### Work request
Below are the entries. Transcribe exactly the lines from the one with "1413x840 pixels." through the one with "Click the orange browser update icon", ends included, and leave out all others.

### Data for this exercise
[Start of Attachment]
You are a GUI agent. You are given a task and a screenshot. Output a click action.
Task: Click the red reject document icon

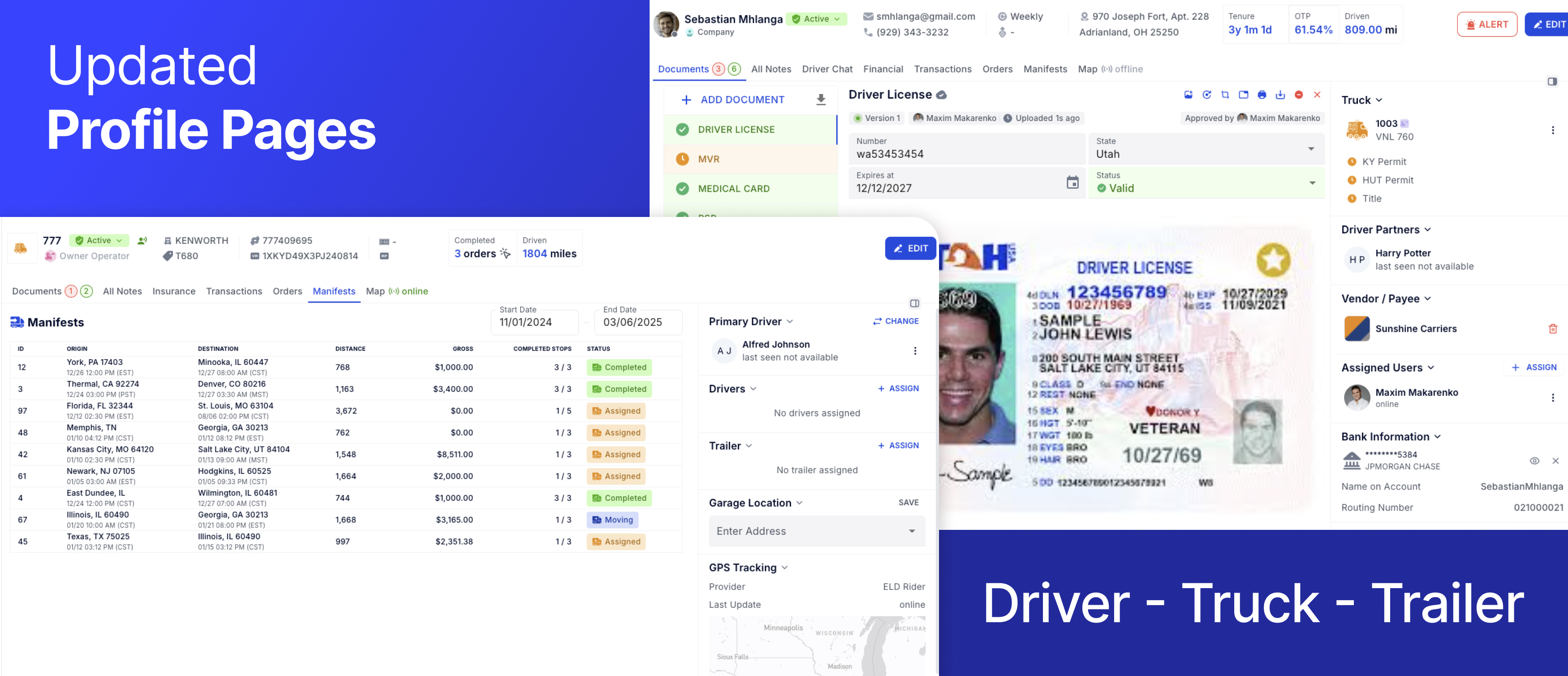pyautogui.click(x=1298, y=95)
[End of Attachment]
[Start of Attachment]
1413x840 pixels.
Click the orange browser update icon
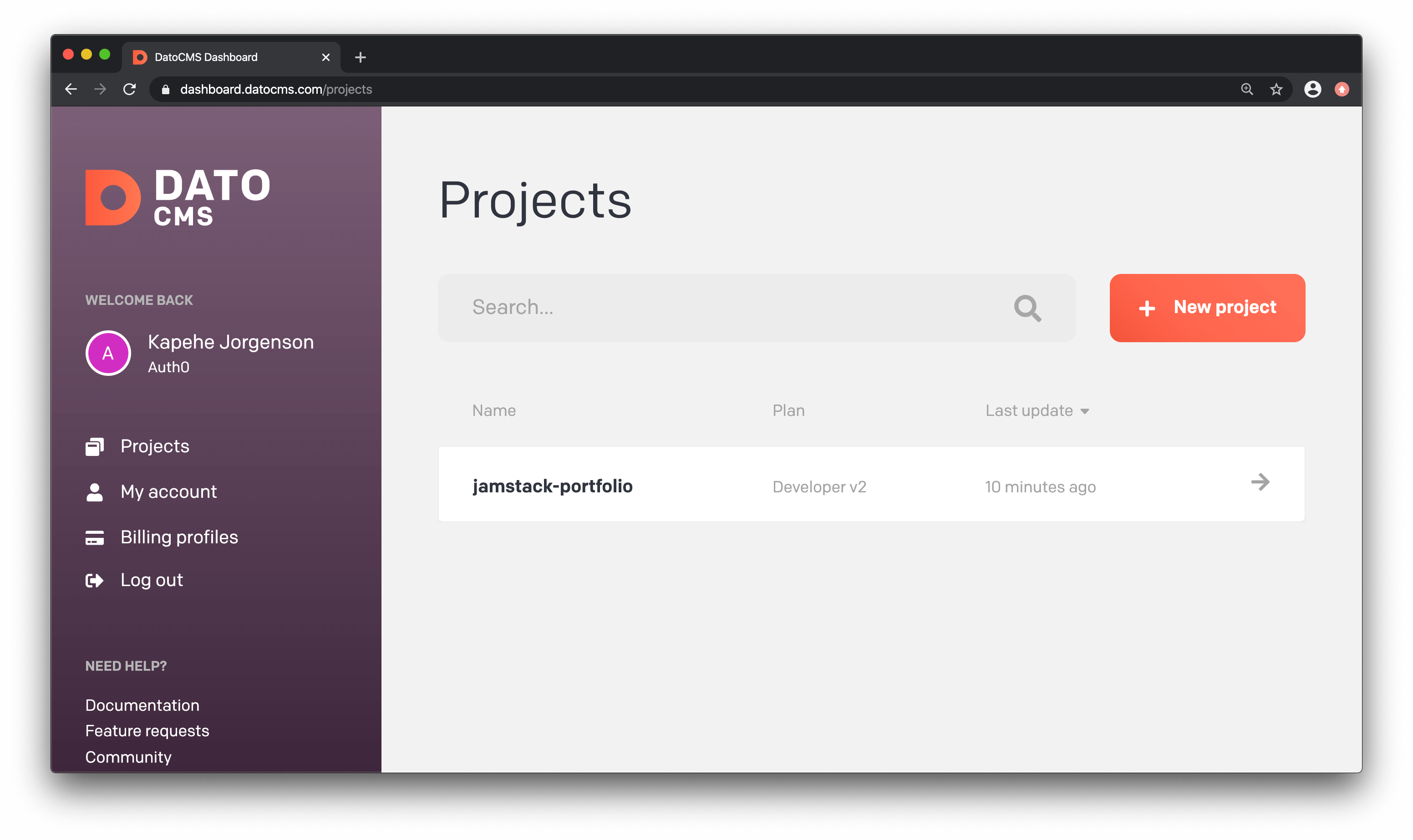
[End of Attachment]
### Written solution
1413x840 pixels.
Click the orange browser update icon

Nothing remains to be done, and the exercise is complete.